▸ **PROMPT**: In the text on bone regeneration membranes, by what method was the binary bioactive glass produced?

▸ **SELECTED TEXT**:
=======

In this study, we produced Poly(ε-caprolactone) (PCL) electrospun fibers with varying concentrations (5%, 10%, 15%, and 20% wt. %) of binary bioactive glass 63S-37C (BG, 63% SiO2 - 37% CaO). These membranes showed good acellular bioactivity, biocompatibility, and reasonable biodegradability. Apatite formation in SBF was assessed using SEM-EDS analysis, indicating enhanced bioactivity with increased BG content. We also examined the effects of BG incorporation on membrane morphology, composition, fiber diameters, biodegradability, and bioactivity. Our findings demonstrate well-dispersed BG within the PCL matrix, maintaining thermal stability. Although PCL membranes were more hydrophobic than BG-filled ones, PCL/BG membranes displayed improved degradability, wettability, and enhanced apatite formation, especially with higher BG concentrations (10% and 20% wt. %). These results suggest that PCL/BG membranes hold promise for guided bone regeneration.

We focused on developing guided bone regeneration (GBR) membranes with enhanced bioactivity, biocompatibility, and proper degradation ability. By incorporating binary bioactive glass "63% SiO2 - 37% CaO" produced via a hydrothermal method into Poly(ε-caprolactone) (PCL) electrospun membranes, we aim to investigate their properties. The membranes aim to isolate bone defects from surrounding soft tissue, promoting bone tissue growth while preventing interference from non-osteogenic tissues. The impact of bioactive glass content on membrane properties, including wettability, biodegradation, and bio-mineralization, is examined to assess their potential applications in biomedical fields, particularly for guided bone regeneration.

=======

▸ **RAW DATA**:
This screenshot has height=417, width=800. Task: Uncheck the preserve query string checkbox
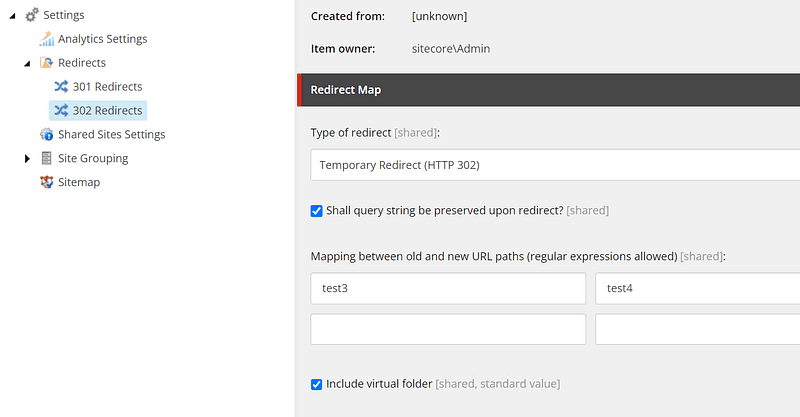tap(316, 211)
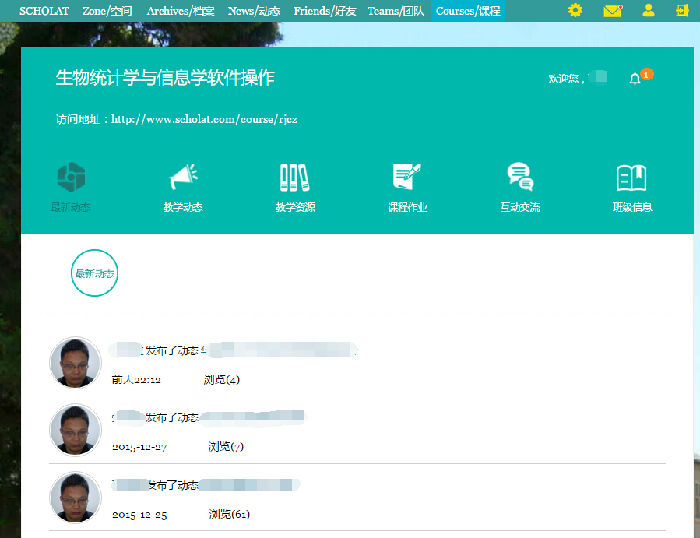This screenshot has height=538, width=700.
Task: Switch to News/动态 menu item
Action: click(x=254, y=11)
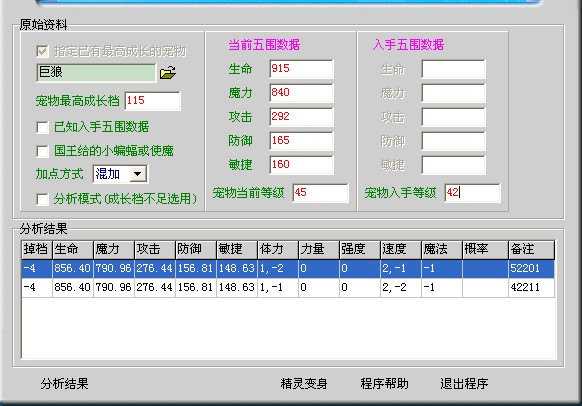Open pet file via folder icon
Viewport: 582px width, 406px height.
168,72
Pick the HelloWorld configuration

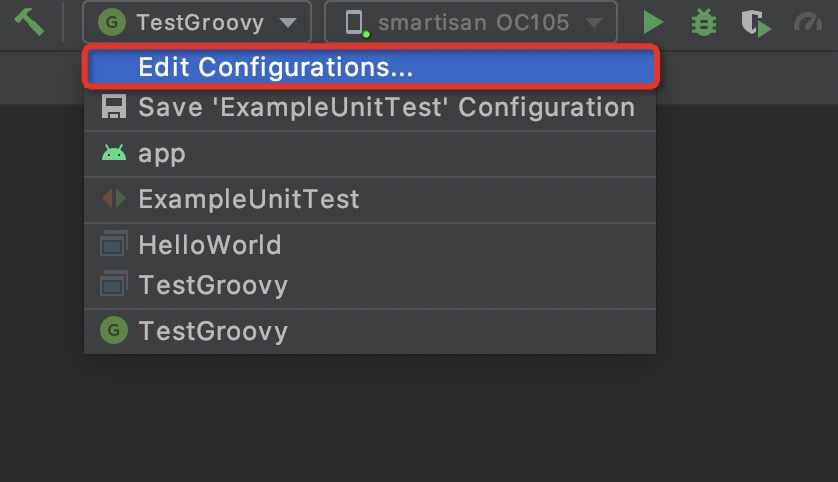click(x=370, y=245)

=======

▸ **TASK SOLUTION**: A hydrothermal method.